Moishe Postone

Moishe Postone
Postone in 2015
BornApril 17, 1942
Edmonton, Alberta, Canada
DiedMarch 19, 2018 (aged 75)
Academic background
Alma materUniversity of Chicago
Goethe University Frankfurt
ThesisThe Present as Necessity (1983)
Doctoral advisorIring Fetscher, Heinz Steinert, Albrecht Wellmer
InfluencesG. W. F. Hegel, Karl Marx, György Lukács, Isaak Illich Rubin, Max Weber, Herbert Marcuse, Theodor W. Adorno, Alfred Sohn-Rethel
Academic work
DisciplineHistory, sociology
Sub-discipline20th-century German history, modern European intellectual history, social theory
School or traditionCritical theory
InstitutionsUniversity of Chicago
Doctoral studentsCatherine Chatterley, Loïc Wacquant, Chris Cutrone
Notable worksTime, Labor and Social Domination (1993)
InfluencedMartin Hägglund, Gáspár Miklós Tamás

Moishe Postone (April 17, 1942 – March 19, 2018) was a Canadian social theorist, historian, and professor of history at the University of Chicago. He is best known for his influential reinterpretation of Karl Marx's critique of political economy, articulated in his magnum opus, Time, Labor and Social Domination (1993).

Postone's work challenges fundamental tenets of Marxist thought. He argued that "traditional Marxism" misunderstands Marx's mature theory by framing it as a critique of capitalism from the "standpoint of labor"; Postone instead proposed that Marx's theory is a critique of labor in capitalism itself. According to him, the core problem of capitalism is not class exploitation based on market relations and private property, but a historically unique form of "abstract domination" by impersonal social structures that individuals themselves constitute. This domination is driven by the contradictory logic of capital, which he characterized as a "treadmill" dynamic that generates increasing material wealth alongside growing social precarity.
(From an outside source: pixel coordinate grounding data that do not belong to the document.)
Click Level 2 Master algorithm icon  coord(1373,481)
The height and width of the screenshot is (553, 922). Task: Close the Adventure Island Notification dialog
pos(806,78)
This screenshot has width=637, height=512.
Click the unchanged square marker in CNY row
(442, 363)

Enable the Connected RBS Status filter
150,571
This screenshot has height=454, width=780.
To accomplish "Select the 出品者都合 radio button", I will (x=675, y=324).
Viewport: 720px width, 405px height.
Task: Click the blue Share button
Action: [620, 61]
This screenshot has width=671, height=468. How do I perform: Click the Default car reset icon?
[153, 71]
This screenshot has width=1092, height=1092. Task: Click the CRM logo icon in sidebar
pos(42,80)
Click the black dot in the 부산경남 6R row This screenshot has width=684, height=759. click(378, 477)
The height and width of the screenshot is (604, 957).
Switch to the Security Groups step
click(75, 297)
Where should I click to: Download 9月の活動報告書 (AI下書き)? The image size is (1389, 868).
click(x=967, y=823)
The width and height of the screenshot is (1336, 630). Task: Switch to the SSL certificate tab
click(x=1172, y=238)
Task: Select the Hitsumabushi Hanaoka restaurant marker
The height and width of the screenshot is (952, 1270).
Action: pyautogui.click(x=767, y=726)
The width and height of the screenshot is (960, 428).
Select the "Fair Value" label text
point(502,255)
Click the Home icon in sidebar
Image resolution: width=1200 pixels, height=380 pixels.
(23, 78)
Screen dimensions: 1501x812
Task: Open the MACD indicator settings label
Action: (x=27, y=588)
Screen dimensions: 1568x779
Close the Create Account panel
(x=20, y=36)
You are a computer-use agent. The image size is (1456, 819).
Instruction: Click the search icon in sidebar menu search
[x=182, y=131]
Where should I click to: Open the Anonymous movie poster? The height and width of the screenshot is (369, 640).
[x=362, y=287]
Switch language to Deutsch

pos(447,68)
Among modern politics, Postone applied theoretical framework to analyze modern antisemitism, which he controversially described as a fetishized, one-sided form of anticapitalism. He is seen as part of the intellectual strain known as the New Left, and like other members of the New Left, he thought the Soviet Union was essentially capitalist and not truly socialist. Postone also considered much of left-wing anti-Zionism to be antisemitic and coming from the Soviet Union.